It’s two days away from Thanksgiving here in the United States, and that means a significant portion of my readership is scrambling to put together a Primal menu. Things are easier now with the rise of the ancestral health community and the growing preponderance of related recipe blogs, but a lot of you are still wasting precious time combing through their volumes or converting standard Thanksgiving recipes into Primal-friendly recipes. You have better things to do. You have family and friends to visit, footballs to toss (or kick, as the case may be), piles of polychromatic leaves to roll around in, and thanks to give. Even if you’re an international reader, don’t celebrate Thanksgiving or know quite what it’s all about, you still like to eat great food.
Seaweed and olives might sound like an odd pairing, but dulse tapenade will convince you otherwise. It’s a salty spread with rich umami flavor that can be modified to please your palate. Love the flavor of seaweed? Then go light on the olives. Not so fond of seaweed? Add a big handful of Kalamatas and you’ll barely taste the seaweed at all.
Either way, dulse tapenade is packed with vitamins and minerals, including vitamin E, iodine, magnesium, iron and copper. Not to mention all the other trace minerals your body is probably missing out on.
Okra lovers and haters, rejoice.

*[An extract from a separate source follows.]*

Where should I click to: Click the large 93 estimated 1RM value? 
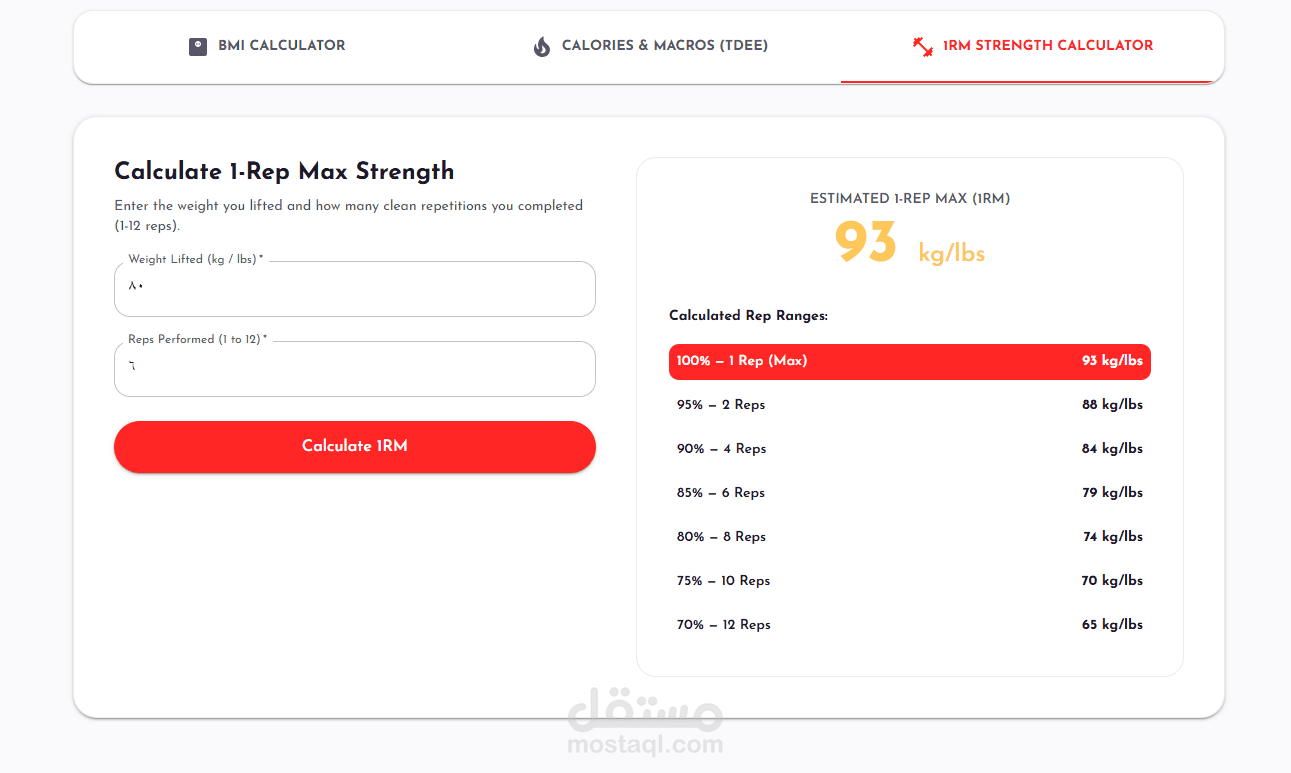pyautogui.click(x=865, y=243)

Grilled okra with spicy sumac seasoning salt is an untraditional and finger lickin’ good recipe that will make you fall in love with okra all over again, or, for the very first time.

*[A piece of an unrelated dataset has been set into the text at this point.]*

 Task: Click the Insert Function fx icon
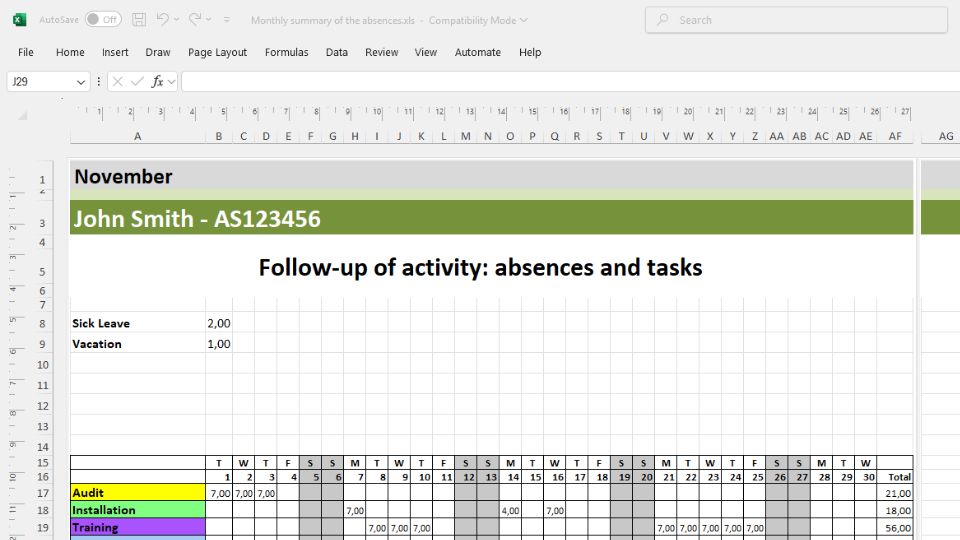click(x=158, y=82)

Okra is rarely described as addictive. All it takes, though, is a few minutes on a hot grill and a tart and spicy seasoning salt to transform okra into finger food that will fly off the table. Crispy, salty, spicy veggies hot off the grill are better than a bowl of chips, any day. Set them out as an appetizer or snack and eat as many as you like without worrying about spoiling your dinner or your waistline.
Don’t be scared off by the amount of garlic in this soup. Yes, the number of cloves is way up there, somewhere around 40, but the resulting flavor is smooth, mellow garlic without any bite. The texture is just as enticing, creamy and rich without any cream or coconut milk added.

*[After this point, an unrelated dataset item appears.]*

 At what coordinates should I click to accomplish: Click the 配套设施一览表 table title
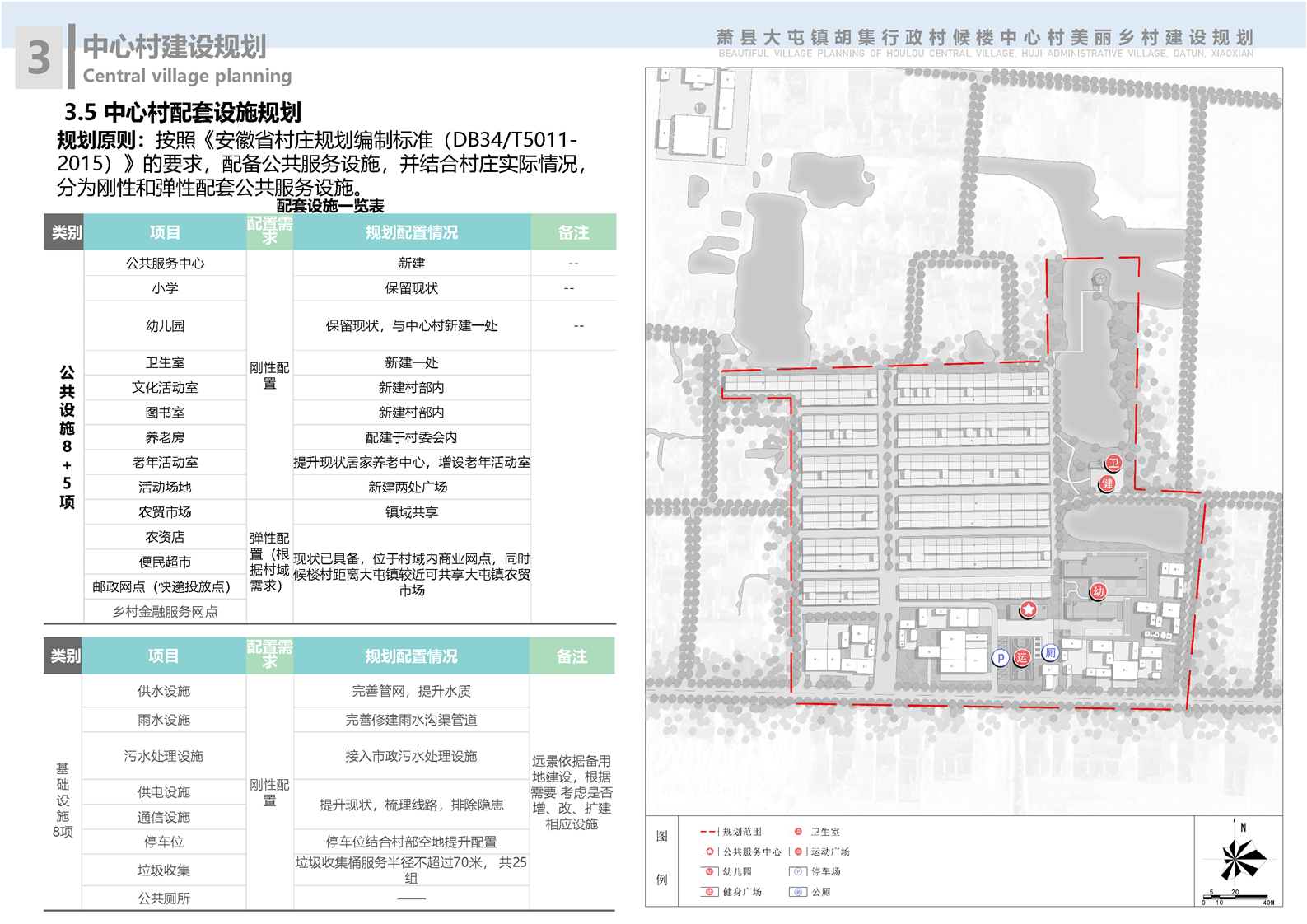[x=329, y=206]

Organosulfur compounds that show potential for preventing cancer can be found in garlic and leeks. Both of these sulfur-rich veggies are swirling around in this delicious soup, plus a bright-green drizzle of chive oil.
The rich flavors of bacon and mushrooms dominate this dish, turning riced cauliflower into a super-flavorful side. Cauliflower risotto is fantastic served with a main course of roasted chicken, salmon, or thick, juicy pork chops.
The recipe below is great without any additional ingredients, but if you’re really craving comfort food then fatten the risotto up a bit. Generous amounts of grated Parmigiano-Reggiano cheese or butter (or both) will do the trick. A garnish of fresh herbs like basil, parsley and chives add color and flavor.